Stories like this just reinforce my belief that AI will destroy us all. Not with a cool robot uprising like Terminator or Blade Runner, or even enslavement of humanity like the Matrix or Wall-E. We get the stupid future, where civilization ends when a Reddit shitposter creates a Trump-flavored chatbot and convinces the joint chiefs that they need to send him the nuclear codes via Signal because you can’t text on the red phone.
I guess Signal’s probably less-prone to letting attackers pose as other people than the phone system, but the phone system is abysmal.

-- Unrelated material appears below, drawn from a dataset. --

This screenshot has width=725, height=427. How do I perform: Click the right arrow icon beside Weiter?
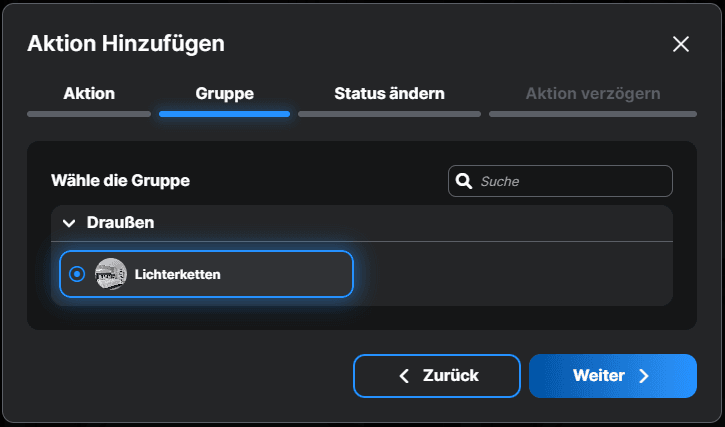click(644, 376)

Could probably benefit from some sort of trust system(s), like X.509 certs for organizations, or GPG keys for a distributed web of trust or something, and adoption of calling practices that aren’t vulnerable to this. Needs to be a few simple steps that people can be told to follow, not a constantly moving target that requires information security familiarity.
Or you know… bear with me on this crazy idea (obviously for government not us), Maybe we need to… make sure government communication uses government infrastructure. Of which the government can directly trace, and identify who is in etc…
Nah
The fundamental flaw with the phone system is it’s all or nothing. It’s difficult to get in, but once you’re in there’s zero controls (DNS used to and somewhat still does also suffer from this).
STIR/SHAKEN should have resolved this. Unfortunately, telecom carriers didn’t do the last step of banning any telco (mostly VoIP providers) prone to allowing scammer accounts in. They’d also have to filter US numbers calling in from other countries to validate and ensure they are real.
All of this being work, and telecoms, especially those in the US, hate doing work.
The phone system doesn’t have a way to identify people other than Caller ID, and that’s vulnerable to various forms of spoofing.